Global Warming Vs. Street Crime - cwan
http://freakonomics.blogs.nytimes.com/2010/08/31/global-warming-vs-street-crime/

======
hga
I was born, raised in and have retired to Joplin, Missouri. I assure you we
don't have a " _global-warming conscience_ "; we're about a Red State as you
can get ^_^.

If you go on to read the Journal's article, I'd note that the Chicago Police
Department is so notoriously dysfunctional I'd throw its results out on that
basis.

Whereas we're really serious about crime and punishment, e.g. we passed a
special sales tax which not only funded the street light program but also
hired quite a few police officers and so on. And our justice and penal systems
preform more than adequately (e.g. sentences are serious and we maintain
enough prison space that we don't have to release ahead of time due to
overcrowding).

Bottom line: you have to do the whole package, street lights alone are not a
silver bullet. Which is a point argued by some in the WSJ article.

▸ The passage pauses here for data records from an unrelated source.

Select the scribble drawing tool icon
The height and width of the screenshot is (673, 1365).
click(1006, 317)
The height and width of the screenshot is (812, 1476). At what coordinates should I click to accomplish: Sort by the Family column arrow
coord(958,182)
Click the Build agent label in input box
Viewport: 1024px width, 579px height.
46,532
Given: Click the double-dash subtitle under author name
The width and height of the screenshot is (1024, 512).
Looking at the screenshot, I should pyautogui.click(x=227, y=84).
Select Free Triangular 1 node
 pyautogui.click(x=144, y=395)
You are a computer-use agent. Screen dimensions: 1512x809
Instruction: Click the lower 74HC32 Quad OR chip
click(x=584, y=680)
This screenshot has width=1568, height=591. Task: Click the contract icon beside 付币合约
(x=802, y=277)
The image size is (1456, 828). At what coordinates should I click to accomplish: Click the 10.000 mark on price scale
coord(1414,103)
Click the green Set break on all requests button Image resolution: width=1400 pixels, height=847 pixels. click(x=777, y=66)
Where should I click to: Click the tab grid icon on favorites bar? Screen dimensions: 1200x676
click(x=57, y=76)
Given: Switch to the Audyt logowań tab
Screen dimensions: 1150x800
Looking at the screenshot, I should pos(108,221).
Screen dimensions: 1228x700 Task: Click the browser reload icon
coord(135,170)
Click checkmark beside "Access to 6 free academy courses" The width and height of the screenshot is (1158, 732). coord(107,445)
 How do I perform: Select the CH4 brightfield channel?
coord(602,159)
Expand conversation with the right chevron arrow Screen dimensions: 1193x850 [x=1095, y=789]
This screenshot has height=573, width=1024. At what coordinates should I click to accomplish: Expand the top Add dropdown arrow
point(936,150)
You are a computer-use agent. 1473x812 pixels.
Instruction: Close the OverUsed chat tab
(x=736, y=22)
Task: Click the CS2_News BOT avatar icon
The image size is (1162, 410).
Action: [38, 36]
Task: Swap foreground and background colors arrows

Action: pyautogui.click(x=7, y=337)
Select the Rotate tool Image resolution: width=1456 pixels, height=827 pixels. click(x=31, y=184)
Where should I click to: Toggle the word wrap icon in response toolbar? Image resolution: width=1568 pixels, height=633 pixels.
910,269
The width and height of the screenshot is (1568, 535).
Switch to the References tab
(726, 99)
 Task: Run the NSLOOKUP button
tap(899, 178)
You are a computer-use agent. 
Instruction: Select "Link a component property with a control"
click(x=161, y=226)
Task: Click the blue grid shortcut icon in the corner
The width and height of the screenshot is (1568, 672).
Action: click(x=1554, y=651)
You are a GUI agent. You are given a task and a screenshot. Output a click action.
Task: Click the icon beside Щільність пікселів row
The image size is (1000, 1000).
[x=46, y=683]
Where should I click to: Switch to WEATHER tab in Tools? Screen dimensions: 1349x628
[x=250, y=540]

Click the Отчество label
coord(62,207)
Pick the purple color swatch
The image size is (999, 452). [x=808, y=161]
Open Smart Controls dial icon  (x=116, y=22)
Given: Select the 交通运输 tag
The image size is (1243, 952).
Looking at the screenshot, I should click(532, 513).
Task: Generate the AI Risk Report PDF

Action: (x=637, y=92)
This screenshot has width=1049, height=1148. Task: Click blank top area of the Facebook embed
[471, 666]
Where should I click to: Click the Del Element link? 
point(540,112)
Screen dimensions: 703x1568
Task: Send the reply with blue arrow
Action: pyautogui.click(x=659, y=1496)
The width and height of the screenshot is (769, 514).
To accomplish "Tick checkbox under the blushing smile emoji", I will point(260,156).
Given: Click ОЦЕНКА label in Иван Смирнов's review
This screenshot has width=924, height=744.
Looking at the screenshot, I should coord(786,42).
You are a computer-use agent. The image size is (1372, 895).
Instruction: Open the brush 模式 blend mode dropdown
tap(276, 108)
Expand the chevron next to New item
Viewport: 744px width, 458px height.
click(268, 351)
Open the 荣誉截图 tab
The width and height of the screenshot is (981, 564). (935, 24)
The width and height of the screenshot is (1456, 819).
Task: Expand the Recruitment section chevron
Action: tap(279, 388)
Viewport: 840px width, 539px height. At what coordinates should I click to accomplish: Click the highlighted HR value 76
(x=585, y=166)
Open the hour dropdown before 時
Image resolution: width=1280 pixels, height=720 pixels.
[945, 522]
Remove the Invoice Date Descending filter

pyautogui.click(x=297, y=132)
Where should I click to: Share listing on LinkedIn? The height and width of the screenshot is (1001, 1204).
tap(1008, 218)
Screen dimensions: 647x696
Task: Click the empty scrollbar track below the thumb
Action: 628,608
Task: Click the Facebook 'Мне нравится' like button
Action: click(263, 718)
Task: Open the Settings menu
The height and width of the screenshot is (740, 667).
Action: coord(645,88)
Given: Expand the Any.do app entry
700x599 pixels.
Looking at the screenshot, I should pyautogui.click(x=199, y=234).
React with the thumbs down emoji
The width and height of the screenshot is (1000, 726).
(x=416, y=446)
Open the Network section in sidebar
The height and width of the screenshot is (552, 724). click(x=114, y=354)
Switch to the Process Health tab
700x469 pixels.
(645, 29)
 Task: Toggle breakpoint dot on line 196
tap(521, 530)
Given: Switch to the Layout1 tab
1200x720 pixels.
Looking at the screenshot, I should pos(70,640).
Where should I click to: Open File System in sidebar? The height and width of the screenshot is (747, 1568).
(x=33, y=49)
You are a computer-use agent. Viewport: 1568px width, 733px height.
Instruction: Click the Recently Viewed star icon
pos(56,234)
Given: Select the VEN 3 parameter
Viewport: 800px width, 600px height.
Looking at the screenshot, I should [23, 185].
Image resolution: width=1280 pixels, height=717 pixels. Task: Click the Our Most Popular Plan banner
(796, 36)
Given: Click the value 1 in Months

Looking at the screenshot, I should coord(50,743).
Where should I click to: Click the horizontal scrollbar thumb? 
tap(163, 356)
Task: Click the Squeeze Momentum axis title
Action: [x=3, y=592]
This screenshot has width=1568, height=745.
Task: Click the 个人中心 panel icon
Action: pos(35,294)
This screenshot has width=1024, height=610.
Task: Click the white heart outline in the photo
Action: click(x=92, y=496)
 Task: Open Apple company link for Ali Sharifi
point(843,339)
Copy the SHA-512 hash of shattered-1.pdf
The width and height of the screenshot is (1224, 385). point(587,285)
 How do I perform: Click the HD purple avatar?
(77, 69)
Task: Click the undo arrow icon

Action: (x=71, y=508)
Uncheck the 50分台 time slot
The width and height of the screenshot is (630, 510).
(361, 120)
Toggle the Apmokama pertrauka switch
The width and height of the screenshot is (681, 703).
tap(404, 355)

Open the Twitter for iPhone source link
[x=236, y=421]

While I don't know if this has had any effect in these respective cities for
_street_ crime, it bears mentioning that Missouri is a shall issue concealed
carry state since 2003 or so while Illinois along with Wisconsin are unique in
absolutely banning it for civilians.

In Chicago prior to _Miller_ (or rather its future enforcement years from now)
simple handgun ownership by normal civilians was effectively outlawed and
permits for long guns were not easy to get, so that deterrence to a subset of
"property crimes" that can become violent crimes if it turns out there's
someone in a house being burglarized is absent. As well as anything based on
"hue and cry", if you hear someone being assaulted outdoors you can't legally
go help them while being effectively armed.